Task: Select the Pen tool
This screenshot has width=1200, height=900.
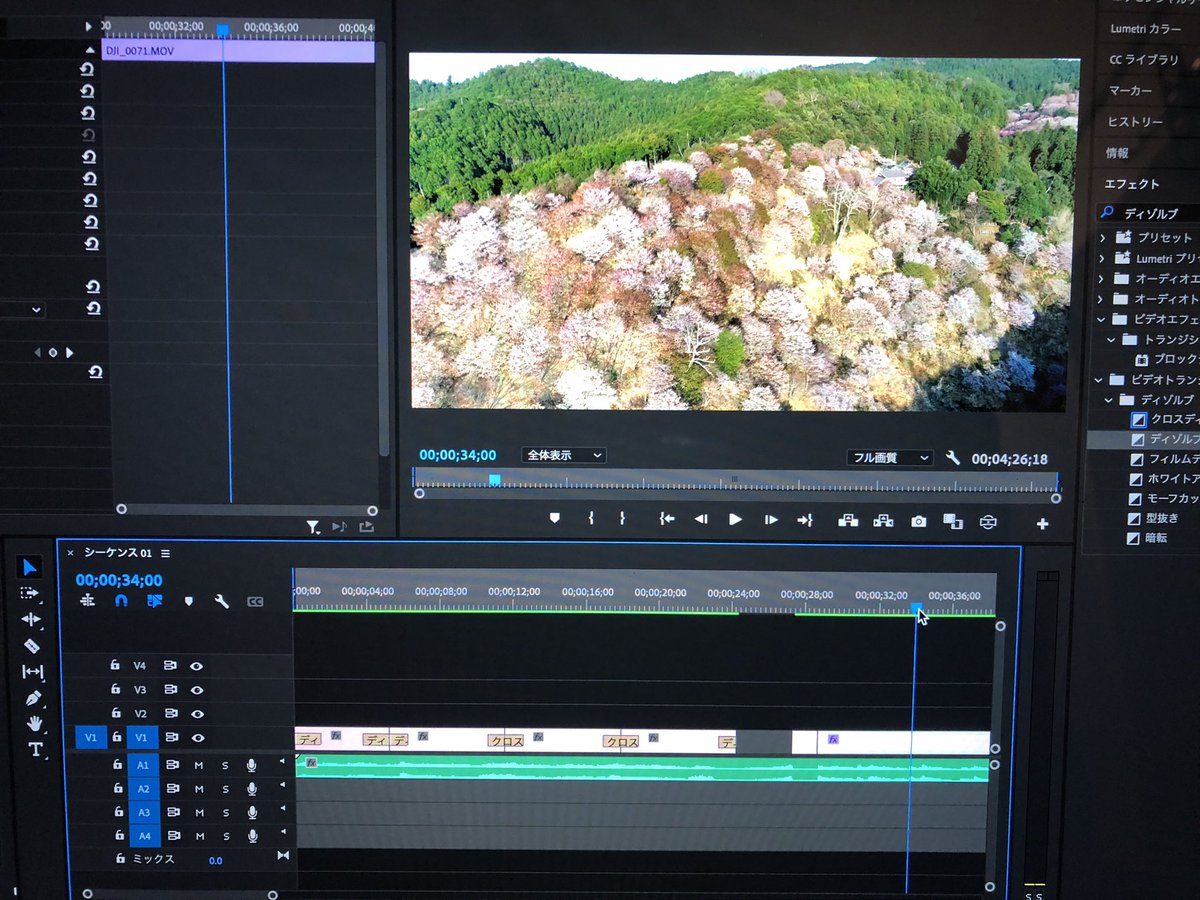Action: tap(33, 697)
...
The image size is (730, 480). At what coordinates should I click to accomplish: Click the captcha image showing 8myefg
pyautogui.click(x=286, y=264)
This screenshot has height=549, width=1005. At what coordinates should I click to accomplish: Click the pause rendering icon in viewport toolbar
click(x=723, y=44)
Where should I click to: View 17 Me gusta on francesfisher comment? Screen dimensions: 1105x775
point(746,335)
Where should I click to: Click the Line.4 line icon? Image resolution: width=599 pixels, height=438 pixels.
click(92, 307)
* * *
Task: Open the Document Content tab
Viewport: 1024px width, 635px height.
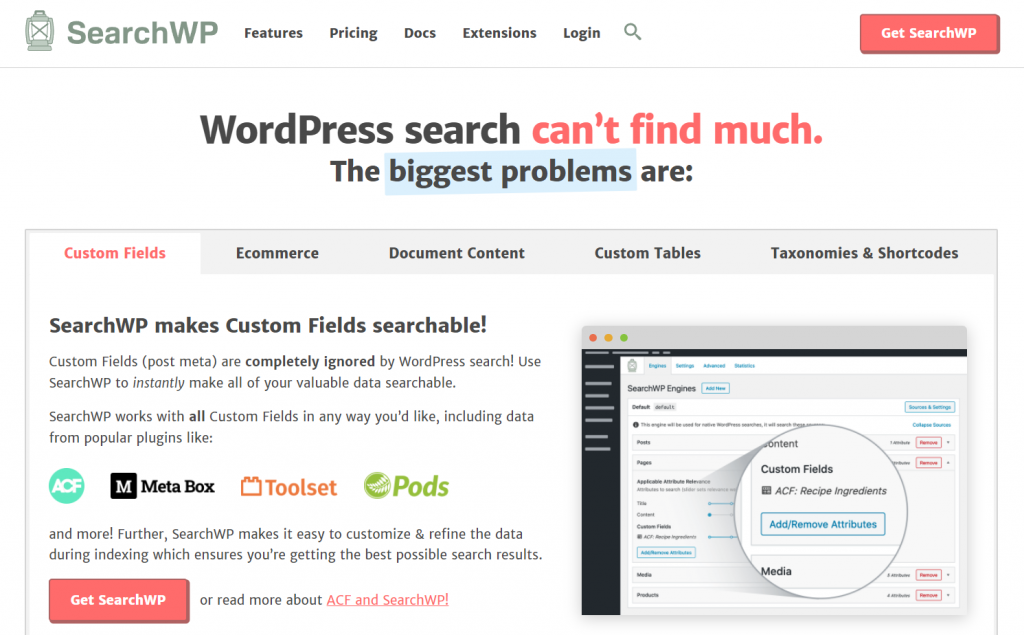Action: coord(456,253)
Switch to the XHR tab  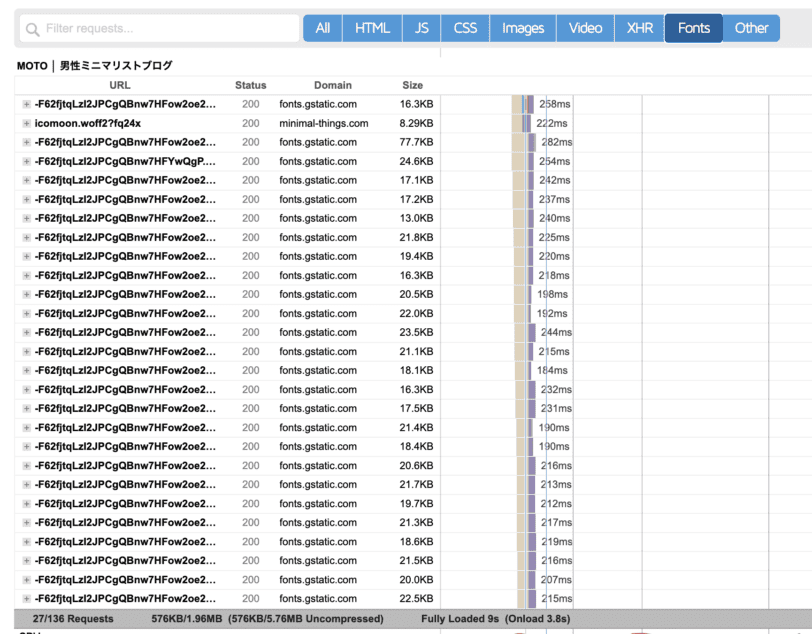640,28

> **Exercise aim**
Line count for "Task": give the number of lines in the data above that include it, and nothing else.

> **Your response**
2